Évasion fiscale. Le gouvernement refuse 80 milliards de recettes

L’Assemblée nationale l’avait validée cet hiver, mais Matignon laisse au point mort la proposition de COP fiscale des députés communistes.

Évasion fiscale

Il faut remonter au 2 février dernier pour avoir des nouvelles parlementaires de la COP (conférence des parties) fiscale mondiale. C’est en effet ce jour-là que l’Assemblée nationale validait la proposition du député communiste Alain Bocquet et du groupe de la Gauche démocrate et républicaine (GDR) pour que la France propose une COP fiscale, reprenant le principe de la COP21, liée pour sa part aux enjeux climatiques et écologiques (lire notre édition du 3 février). « Comme les gaz à effet de serre font des trous dans la couche d’ozone, les paradis fiscaux et l’opacité créent des gouffres dans la finance mondiale », avait déclaré l’élu du Nord, dont c’était le dernier mandat. Depuis, plus rien. Le texte avait pourtant été bon train dans l’Hémicycle puisque, malgré l’abstention de la droite, la commission des Affaires européennes à l’Assemblée nationale comme celle des Finances l’avaient elles aussi adopté.

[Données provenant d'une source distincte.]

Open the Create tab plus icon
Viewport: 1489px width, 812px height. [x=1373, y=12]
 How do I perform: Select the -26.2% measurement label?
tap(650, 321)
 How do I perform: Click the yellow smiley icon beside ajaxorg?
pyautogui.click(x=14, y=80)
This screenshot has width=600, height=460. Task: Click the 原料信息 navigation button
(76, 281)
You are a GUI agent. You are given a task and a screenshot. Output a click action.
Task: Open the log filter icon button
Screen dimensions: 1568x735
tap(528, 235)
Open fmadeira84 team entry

« Contre l’évasion fiscale » et « pour la laïcité financière »

Pourtant, si le travail parlementaire avait avancé depuis cette date, la France serait bien partie pour prendre la tête de la lutte « contre l’évasion fiscale » et « pour la laïcité financière ». L’évasion fiscale prive les comptes publics de la France de près de 80 milliards d’euros et est aujourd’hui « organisée, généralisée au cœur du système financier », décrivait Alain Bocquet. Dans le discours de politique générale du premier ministre, Édouard Philippe, elle était malgré tout passée sous silence alors même que ce dernier disait vouloir moraliser la vie publique. « Mais l’indécence de l’argent, elle crève les yeux ! » tonnait Pierre Laurent, sénateur de Paris, dans son intervention en réponse au discours d’Édouard Philippe. Le premier secrétaire du PCF relevait d’ailleurs que celui-ci ne disait « rien de l’évasion fiscale, qui coûte 80 milliards par an au pays, rien de la résolution votée à notre initiative par l’Assemblée nationale pour une COP fiscale mondiale ». À l’Assemblée nationale aussi, les communistes rappellent l’engagement des députés qui ont voté la résolution à la quasi-unanimité dans la précédente mandature. Mais là encore, alors que le 20 juillet dernier le député du Nord Fabien Roussel demandait au gouvernement ce qu’il comptait faire pour agir contre les paradis fiscaux en citant « la belle idée d’une COP fiscale et financière », les ministres ont botté en touche. Dans sa réponse, le ministre des Finances, Bruno Le Maire, a réussi à ne pas dire un mot sur cette dernière, arguant que la France était « à la pointe de la dénonciation des paradis fiscaux » dans le cadre du G20. Pas assez pour faire rentrer les dizaines de milliards d’euros concernés dans les caisses apparemment.